Testing The Hourglass Model Of Vertebrate Development: Methods For Developmental Transcriptomic Meta-Analyses
MetadataShow full item record
Evolutionary variation is responsible for a broad diversity among organisms and driven mechanistically by conserved developmental processes. The hourglass model of development posits that all organisms sharing a lineage (phylum) undergo a period of similarity in during an intermediate period of embryonic development, with increased divergence at the beginning and end. Quantitative assessment of this hypothesis is now feasible with recent technological advances in gene expression profiling and the widespread availability of gene expression profiling data in public repositories. However, no standards for best-practices have been established to guide meta-analysis of long time-series transcriptomic data across taxa.
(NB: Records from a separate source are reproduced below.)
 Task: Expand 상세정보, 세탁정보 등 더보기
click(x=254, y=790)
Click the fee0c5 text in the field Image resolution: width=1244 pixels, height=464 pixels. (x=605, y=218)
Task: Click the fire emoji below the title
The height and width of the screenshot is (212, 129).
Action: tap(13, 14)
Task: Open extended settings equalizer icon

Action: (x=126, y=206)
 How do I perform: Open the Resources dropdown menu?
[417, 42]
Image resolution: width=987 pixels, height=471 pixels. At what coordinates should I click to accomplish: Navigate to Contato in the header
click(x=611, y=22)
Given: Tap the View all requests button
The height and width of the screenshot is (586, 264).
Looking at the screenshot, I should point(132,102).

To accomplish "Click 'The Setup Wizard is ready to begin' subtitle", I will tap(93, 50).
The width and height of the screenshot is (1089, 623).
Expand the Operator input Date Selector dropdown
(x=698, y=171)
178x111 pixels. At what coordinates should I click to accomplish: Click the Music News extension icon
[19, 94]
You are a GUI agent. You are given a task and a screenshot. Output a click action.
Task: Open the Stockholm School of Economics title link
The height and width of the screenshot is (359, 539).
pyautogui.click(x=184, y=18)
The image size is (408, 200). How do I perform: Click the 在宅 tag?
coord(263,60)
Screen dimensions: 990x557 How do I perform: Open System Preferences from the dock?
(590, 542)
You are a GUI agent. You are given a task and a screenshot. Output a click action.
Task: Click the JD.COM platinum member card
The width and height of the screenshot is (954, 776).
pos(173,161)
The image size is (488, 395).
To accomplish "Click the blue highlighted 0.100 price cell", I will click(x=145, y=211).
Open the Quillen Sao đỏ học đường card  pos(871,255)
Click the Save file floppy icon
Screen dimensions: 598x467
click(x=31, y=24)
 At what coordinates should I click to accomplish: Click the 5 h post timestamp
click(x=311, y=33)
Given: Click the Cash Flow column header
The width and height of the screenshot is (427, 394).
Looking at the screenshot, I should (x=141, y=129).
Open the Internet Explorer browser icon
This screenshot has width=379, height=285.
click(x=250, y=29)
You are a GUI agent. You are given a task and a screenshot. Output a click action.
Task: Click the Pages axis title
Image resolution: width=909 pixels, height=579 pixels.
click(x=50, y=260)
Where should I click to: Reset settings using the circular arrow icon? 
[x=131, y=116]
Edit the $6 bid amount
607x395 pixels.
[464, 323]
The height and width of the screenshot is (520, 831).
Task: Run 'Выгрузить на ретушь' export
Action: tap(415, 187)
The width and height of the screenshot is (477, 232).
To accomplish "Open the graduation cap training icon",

We are conducting a meta-analysis of gene expression profile studies in five vertebrate species (Danio rerio, Gallus gallus, Mus musculus, Xenopus laevis, and Xenopus tropicalis), from the beginning to the end of development, to test the existence of an hourglass pattern and probe its molecular mechanisms. In order to achieve this, we identified and addressed three principal challenges – batch effects, multiple profiling platforms, and broad sampling/low sample size. First, the collected data were manually curated and tested for sources of variation to minimize batch effects caused by differing methodologies. Next, a pipeline of data transformations was devised to integrate data from microarray (MA) and RNAseq (RS) profiling techniques in X. tropicalis. Then, four naïve descriptive metrics (CV, mean FC, max FC, and max FC/%T) were evaluated as selectors for genes or orthologous gene groups (OGGs) showing important temporal expression patterns. These metrics were then evaluated for use in selecting important developmental genes/OGGs to reduce the ratio of factors to samples. PCA results indicated that curation successfully resulted in a meta-analysis with no detectable batch effects. The MA-RS integration pipeline, on the other hand, showed poor effectiveness in eliminating batch effects from profiling platform and limited translation to other genera. Expression importance metrics appear roughly equal in their discrimination of important patterns. Preliminary data show evidence of an hourglass pattern of gene expression, and importance metrics are being applied in tandem to study the role of developmentally important genes in generating this pattern.